Adding to that, Ms. Schalatek explained first that her foundation was affiliated with the Green Party in Germany and was a “member in spirit” of the Alliance. She called for a “double mainstreaming” for equitable development, which incorporated gender and financing issues. The costs of mitigation and adaptation efforts would be large, and even more daunting for developed countries was the need to keep commitments for development financing.
On climate financing, she said environmental financial mechanisms, such as the Clean Development Mechanism, had had limited benefits for least developed countries and women, owing to their lack of capital and market access. There had been more than 12 new multilateral and bilateral financing mechanisms, producing important shifts in the overall picture. The World Bank and others, for example through new climate investment funds, had become important actors in climate financing.
Responding to questions on the Alliance’s composition, Ms. Kalela said that “this is not a typical UN agency”. There were representatives of Governments from European and developing countries. Negotiations were ongoing on environmental issues, including climate change.
Ms. Essed-Fernandes added it was an open alliance, and parties were interested in joining because of a shared history in the United Nations context. Looking to negotiations in Poznań, she said the Alliance would make use of the United Nations various environment platforms, put positions on the table and garner allies, which was already “part and parcel” of such processes.
Ms. Macharia noted that there were extensive programmes on climate change in each body’s mandate, and the question was how to integrate gender issues. Without partners on the ground -- civil society -– the Alliance would not be able to achieve its goals. “If we don’t put heads together, we will not achieve what we want in the end,” she said.
UNEP was key to marshalling support from other agencies, she explained, including UN-Habitat and the United Nations Educational, Scientific and Cultural Organization (UNESCO). In addition, the Alliance supported the Network of Women Ministers and Leaders for the Environment, which was crucial for negotiations and to building support at the national level.
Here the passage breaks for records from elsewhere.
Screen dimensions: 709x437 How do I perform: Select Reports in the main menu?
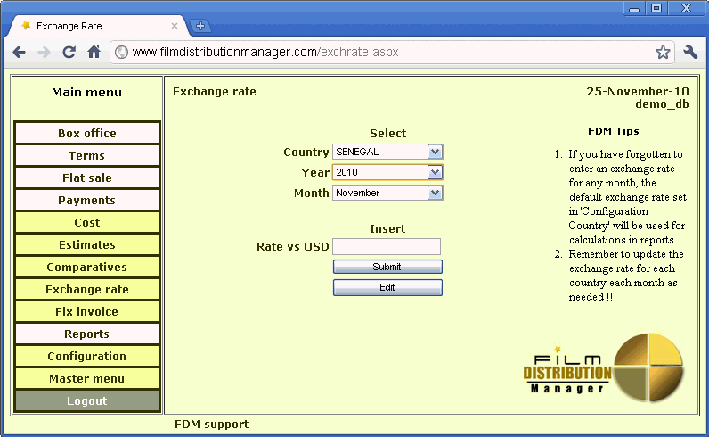click(x=87, y=334)
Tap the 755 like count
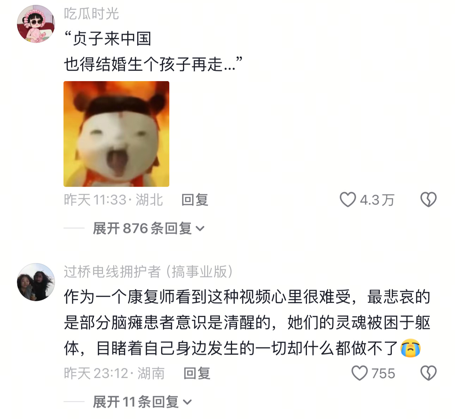The width and height of the screenshot is (455, 419). [383, 374]
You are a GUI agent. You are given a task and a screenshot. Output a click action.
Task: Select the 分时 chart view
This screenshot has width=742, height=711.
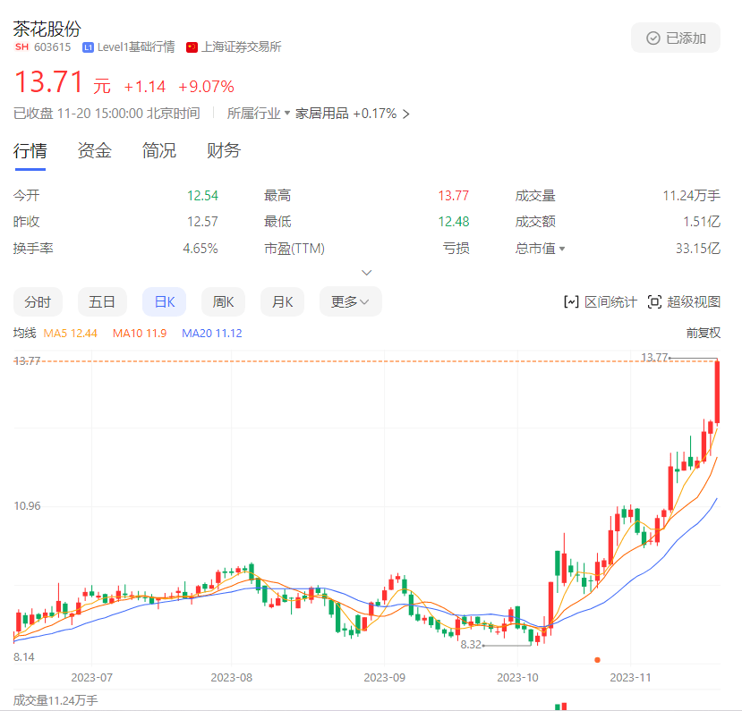coord(38,302)
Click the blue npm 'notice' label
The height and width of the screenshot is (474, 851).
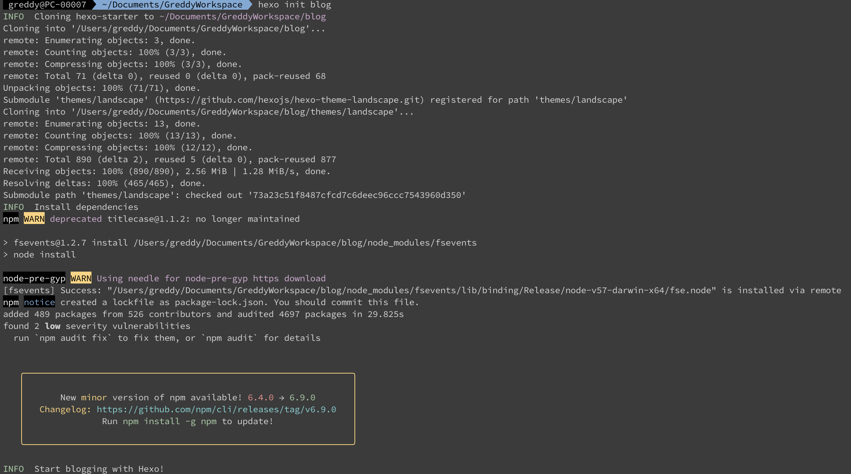[39, 302]
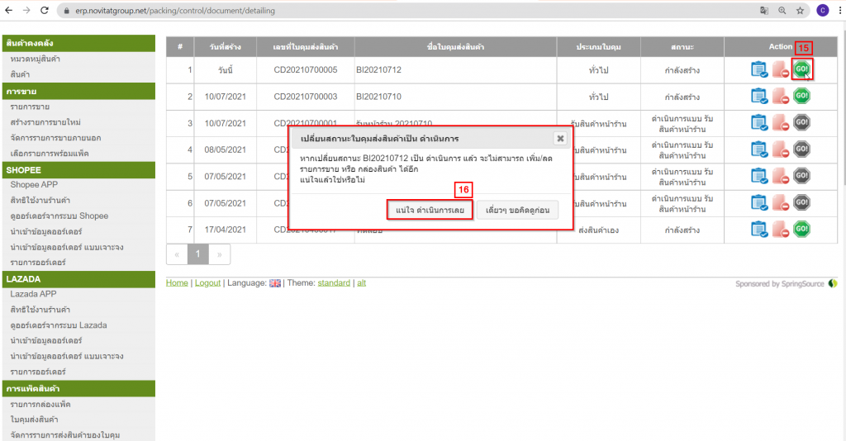
Task: Open รายการกล่องแพ็ค in the sidebar
Action: coord(40,404)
Ms. Kalela added that the Alliance comprised non-governmental organizations, civil society, international organizations and Governments.
Ms. Schalatek rounded out the explanation by saying: “It’s a coalition of the passionate.”
To a question about whether Finland was showing evidence of climate change, Ms. Kalela said “unfortunately yes”, noting its potential for colder winters and rainy summers. Forest structures also stood to change.